Dog Food

If you’re getting ready to welcome a new dog to your home, congratulations! You’re about to embark on one of the most satisfying, rewarding and memorable relationships you’ll ever have. You’re also probably wondering about what kind of food to feed him. Dog food, like human food, comes in a large range of brands and formulas. Is dry food better than soft? Does going organic matter? The answer, you’ll find, is right at home.

Current Diet

Whether you’re purchasing your dog from a breeder or you’re adopting him from a shelter or foster home, you already have an important resource available. Find out what food he currently eats, and then evaluate his health. Clear eyes and ears, a shiny coat, ample energy, healthy teeth and breath are all good indicators of his overall wellness.

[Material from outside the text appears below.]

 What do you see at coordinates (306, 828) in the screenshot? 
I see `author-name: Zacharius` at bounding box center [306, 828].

Issues such as itching, diarrhea, a smelly and greasy coat, unclear eyes and ears, excess tartar and aggressive behavior may all indicate a problem that may, in part, be treated with dietary measures. If your dog is healthy, switching to a different formula is inadvisable.

Breed Information

Certain breeds are prone to certain problems. The food your dog eats can affect allergies, metabolism disorders and cancer. The Cocker Spaniel, for example, is prone to food allergies as well as a metabolism disorder that causes copper buildup in the liver. You should avoid feeding your dog copper-rich foods in this case. Other breeds might require extra zinc to avoid a zinc metabolism disorder.

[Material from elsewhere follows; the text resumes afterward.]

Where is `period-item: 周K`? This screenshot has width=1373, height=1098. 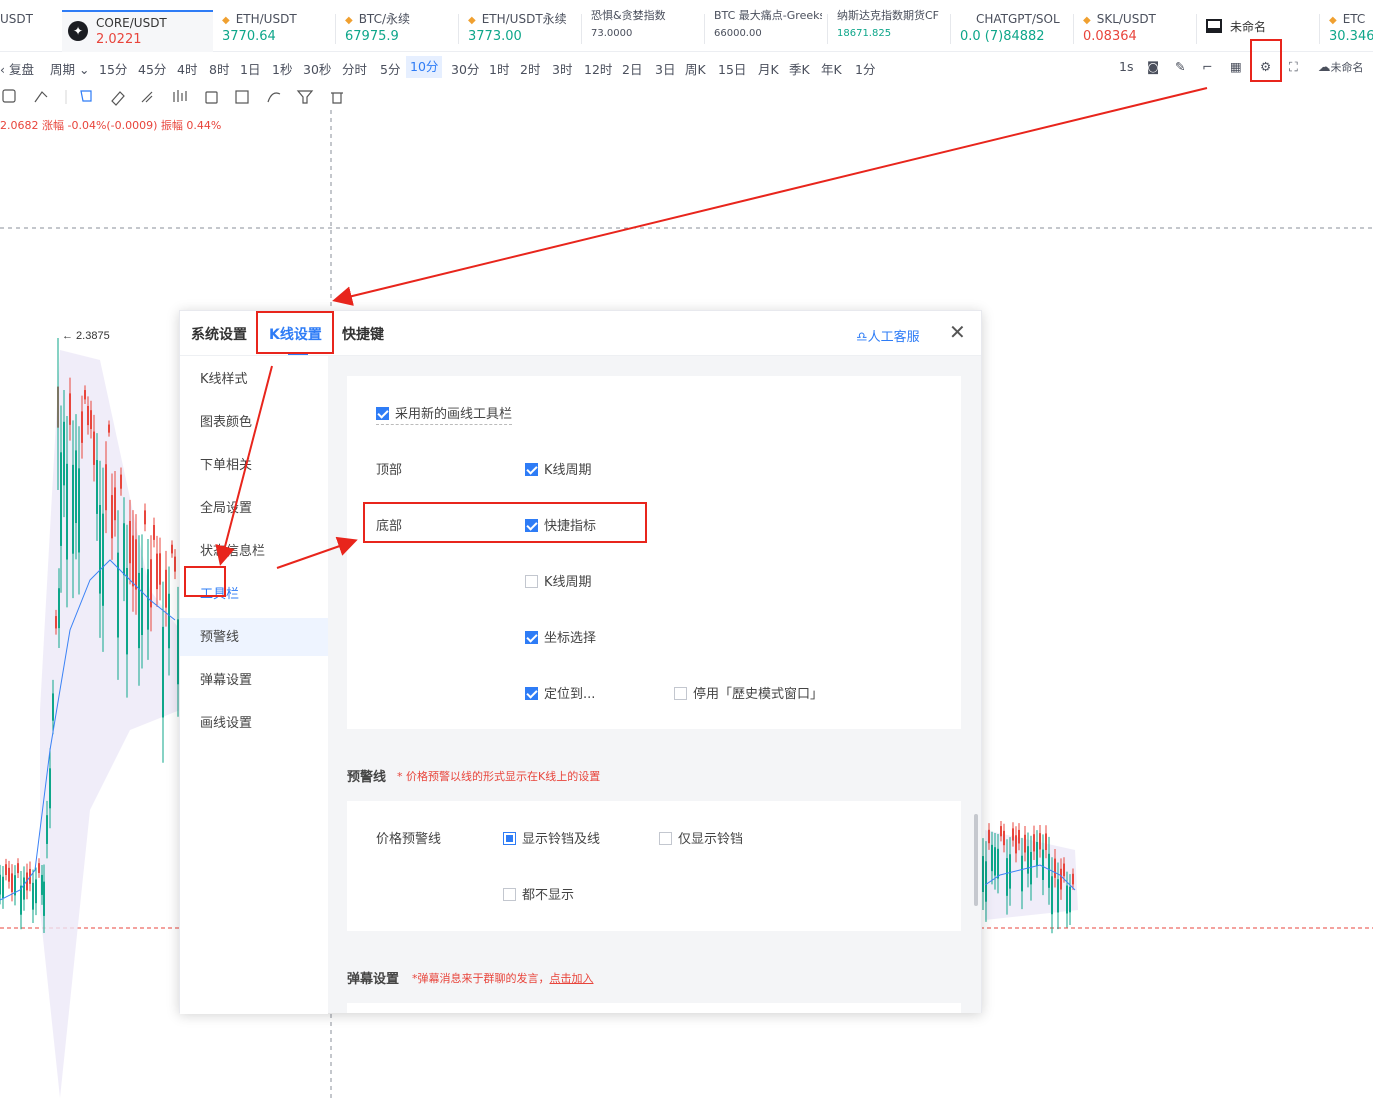 period-item: 周K is located at coordinates (696, 68).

If you’re not purchasing your dog from a breeder, try contacting the breed’s national organization to learn more about the types of food most commonly recommended. You can also contact the American Kennel Club.

Ask Your Vet

Don’t forget to ask your vet about the brands that make the most sense for your dog. This may change as he ages, and especially if he develops a disease such as cancer. Your vet will know from experience what food brands are generally helpful for certain breeds, but these brands probably won’t be the same from dog to dog. Especially talk to your vet if your dog has a chronic problem such as itching or flaking skin, digestive problems, frequent flea outbreaks and more.

Check the Ingredients (But Use Common Sense)

Whole foods and vegetables — instead of processed food — are the preferred choices when it comes to selecting a brand. Expensive organic formulas may make your dog sick, while a grocery store brand may keep him happy and healthy. Don’t let a friend, or even the breeder, pressure you into using a certain brand if it clearly makes your dog ill.

The bottom line? Start with what your dog is already eating if he is healthy. Research breed-specific recommendations for more information, speak with your vet if there are any health issues to consider, and watch your dog carefully for signs of illness. When you’ve chosen the right food for your dog, the answer will be right there at home.